Memphis, Tennessee, and Dr. Martin Luther King Jr. will forever be linked by the horror of April 4, 1968. When James Earl Ray fired the bullet that killed the personification of America's civil rights movement, a wound was opened in Memphis larger than the one that ended the life of an American hero. A city long strained by racial tension suddenly became, with one man's murder, a crucible, one that represented a violent divide within a country built on the idea — no, the dream — that "all men are created equal." Dr. King died in a pool of his own blood. And that blood was spilled in Memphis.
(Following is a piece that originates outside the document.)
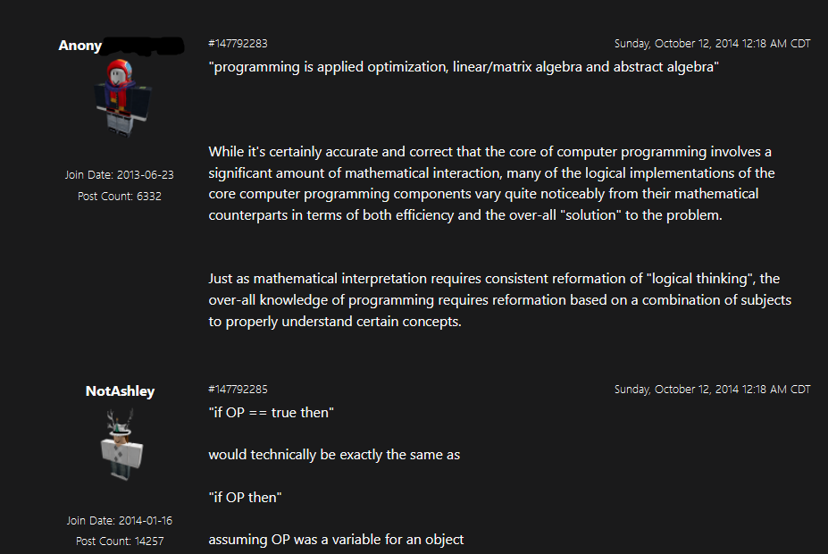Select post ID #147792283
Screen dimensions: 828x554
point(238,43)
Deep breath now. And pause long enough to consider this connection. Dr. King called Atlanta home. And James Earl Ray was a common drifter, an openly racist hooligan arrested for crimes in California, Missouri, and his native Illinois before he managed to track down his famous target at the Lorraine Motel. Ray was less a Memphian than the thousands of Graceland pilgrims who spend a week in the Bluff City reflecting on the life of another icon who died here. Martin Luther King and Memphis will always be connected. But to blame Memphis for King's murder — to somehow hold the city or region responsible — is to stretch the connection beyond its breaking point.

Monday at FedExForum, the Memphis connection to Dr. King will be celebrated once again by the city's NBA franchise, as the Grizzlies host the New Orleans Pelicans in a nationally televised late-afternoon game. As part of the celebration, two basketball giants — Bernard King and JoJo White — will be saluted with the National Civil Rights Sports Legacy Award. This is the sporting event I've come to take the most pride in as a Memphian. Basketball played at its highest level, but with thoughts and memories of those who have sacrificed to help the world become a more tolerant place to live. A world where the color of a person's skin is incidental to the value he or she brings a community, let alone a basketball team.

Consider members of the home team who will take the floor against New Orleans, their primary objective keeping playoff hopes alive in a city still wanting to believe. You’ll see two guards from Indianapolis (Mike Conley and Courtney Lee) and a center from Barcelona (Marc Gasol). You’ll see another native of the Hoosier State (Zach Randolph) share the floor with a sharpshooter from South Dakota (Mike Miller). Off the bench will come players from Minnesota (Jon Leuer) and Washington D.C. (Ed Davis). Black and white will mean very little. It will be a day for the country to get more familiar with Beale Street Blue.

The Civil Rights Game — an exhibition between major-league baseball teams first played in 2007 at AutoZone Park — moved on after two years in Memphis, taken over by Major League Baseball. But the annual MLK Day game at FedExForum is here to stay. Look at the list of Sports Legacy Award winners over the last decade and it reads like a wing of the Basketball Hall of Fame: Bill Russell, Kareem Abdul-Jabbar, Oscar Robertson, Julius Erving, Willis Reed, and George Gervin to name six. Throw in Jim Brown and Willie Mays and you could put together a Mount Rushmore of American sports legends, all attached to the civil rights movement. And now all attached to Memphis.

Dr. King spoke of a mountaintop during the last speech of his life, at Mason Temple, on April 3, 1968. It’s hard to measure when or if any of us have reached the level of human tolerance King envisioned. Beyond question, though, it’s worth the climb.